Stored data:

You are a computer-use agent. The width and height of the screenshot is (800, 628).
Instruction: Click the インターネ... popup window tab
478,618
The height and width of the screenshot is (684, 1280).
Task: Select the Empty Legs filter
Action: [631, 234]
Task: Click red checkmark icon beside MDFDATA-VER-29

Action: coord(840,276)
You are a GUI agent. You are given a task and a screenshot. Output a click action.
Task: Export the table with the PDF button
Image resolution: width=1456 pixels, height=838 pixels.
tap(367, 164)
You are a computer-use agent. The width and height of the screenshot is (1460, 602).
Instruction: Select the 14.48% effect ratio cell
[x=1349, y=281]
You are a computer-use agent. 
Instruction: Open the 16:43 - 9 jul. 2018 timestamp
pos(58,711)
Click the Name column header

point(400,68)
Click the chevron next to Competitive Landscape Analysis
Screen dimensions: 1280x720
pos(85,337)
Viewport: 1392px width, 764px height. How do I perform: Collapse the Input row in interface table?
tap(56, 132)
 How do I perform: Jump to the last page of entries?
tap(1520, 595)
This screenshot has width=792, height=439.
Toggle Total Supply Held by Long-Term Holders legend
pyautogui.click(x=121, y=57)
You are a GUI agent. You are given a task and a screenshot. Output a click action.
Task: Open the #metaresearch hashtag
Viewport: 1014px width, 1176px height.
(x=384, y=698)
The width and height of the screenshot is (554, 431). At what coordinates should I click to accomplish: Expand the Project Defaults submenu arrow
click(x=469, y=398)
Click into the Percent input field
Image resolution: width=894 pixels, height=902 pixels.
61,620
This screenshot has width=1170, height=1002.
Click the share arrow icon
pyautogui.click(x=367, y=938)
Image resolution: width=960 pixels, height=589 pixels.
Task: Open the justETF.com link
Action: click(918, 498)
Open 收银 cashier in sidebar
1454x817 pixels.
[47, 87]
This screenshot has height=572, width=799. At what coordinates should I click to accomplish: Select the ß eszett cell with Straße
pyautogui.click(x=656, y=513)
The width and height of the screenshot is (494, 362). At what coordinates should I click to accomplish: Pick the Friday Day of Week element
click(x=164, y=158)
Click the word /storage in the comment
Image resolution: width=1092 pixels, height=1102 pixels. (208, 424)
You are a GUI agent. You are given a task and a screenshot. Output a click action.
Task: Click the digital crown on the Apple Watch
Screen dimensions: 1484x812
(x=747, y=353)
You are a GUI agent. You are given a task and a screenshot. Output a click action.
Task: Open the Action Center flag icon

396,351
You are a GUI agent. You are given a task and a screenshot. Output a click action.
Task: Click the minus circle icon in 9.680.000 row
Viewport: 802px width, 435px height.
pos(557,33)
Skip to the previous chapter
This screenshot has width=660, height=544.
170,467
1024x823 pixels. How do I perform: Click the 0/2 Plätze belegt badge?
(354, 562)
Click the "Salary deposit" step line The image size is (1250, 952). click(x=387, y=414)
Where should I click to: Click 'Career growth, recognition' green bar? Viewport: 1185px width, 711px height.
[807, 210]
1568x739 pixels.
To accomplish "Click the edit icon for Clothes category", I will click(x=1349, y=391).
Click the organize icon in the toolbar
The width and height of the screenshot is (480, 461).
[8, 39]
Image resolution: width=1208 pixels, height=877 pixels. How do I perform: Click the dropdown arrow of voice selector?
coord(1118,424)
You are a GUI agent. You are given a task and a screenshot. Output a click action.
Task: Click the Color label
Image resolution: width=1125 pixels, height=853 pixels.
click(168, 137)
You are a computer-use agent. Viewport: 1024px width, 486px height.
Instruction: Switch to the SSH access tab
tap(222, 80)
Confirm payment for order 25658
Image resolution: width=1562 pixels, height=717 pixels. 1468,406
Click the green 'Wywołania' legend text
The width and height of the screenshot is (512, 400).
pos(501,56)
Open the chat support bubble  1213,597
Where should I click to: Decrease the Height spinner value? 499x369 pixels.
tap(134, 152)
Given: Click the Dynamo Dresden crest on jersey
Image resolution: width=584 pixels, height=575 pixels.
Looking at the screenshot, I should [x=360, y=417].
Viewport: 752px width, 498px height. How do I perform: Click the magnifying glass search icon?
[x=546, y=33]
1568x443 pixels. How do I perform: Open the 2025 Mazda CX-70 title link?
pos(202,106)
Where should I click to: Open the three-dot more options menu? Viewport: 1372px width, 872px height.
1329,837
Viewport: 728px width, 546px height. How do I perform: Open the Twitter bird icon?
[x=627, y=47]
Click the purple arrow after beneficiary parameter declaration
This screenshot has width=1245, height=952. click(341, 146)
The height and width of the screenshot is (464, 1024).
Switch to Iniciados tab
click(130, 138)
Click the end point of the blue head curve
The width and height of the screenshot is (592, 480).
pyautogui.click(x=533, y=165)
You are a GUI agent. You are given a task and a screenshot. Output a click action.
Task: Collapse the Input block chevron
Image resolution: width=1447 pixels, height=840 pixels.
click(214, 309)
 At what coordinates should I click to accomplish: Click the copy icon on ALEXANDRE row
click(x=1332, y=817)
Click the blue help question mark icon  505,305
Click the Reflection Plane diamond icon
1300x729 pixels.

**WHAT TO PRODUCE**. Write down, word for word, the lines above from the one containing "Open 收银 cashier in sidebar" through the one containing "Task: Click the minus", both ends included.

**ANSWER TO THIS TASK**.
Open 收银 cashier in sidebar
1454x817 pixels.
[47, 87]
This screenshot has height=572, width=799. At what coordinates should I click to accomplish: Select the ß eszett cell with Straße
pyautogui.click(x=656, y=513)
The width and height of the screenshot is (494, 362). At what coordinates should I click to accomplish: Pick the Friday Day of Week element
click(x=164, y=158)
Click the word /storage in the comment
Image resolution: width=1092 pixels, height=1102 pixels. (208, 424)
You are a GUI agent. You are given a task and a screenshot. Output a click action.
Task: Click the digital crown on the Apple Watch
Screen dimensions: 1484x812
(x=747, y=353)
You are a GUI agent. You are given a task and a screenshot. Output a click action.
Task: Open the Action Center flag icon

396,351
You are a GUI agent. You are given a task and a screenshot. Output a click action.
Task: Click the minus circle icon in 9.680.000 row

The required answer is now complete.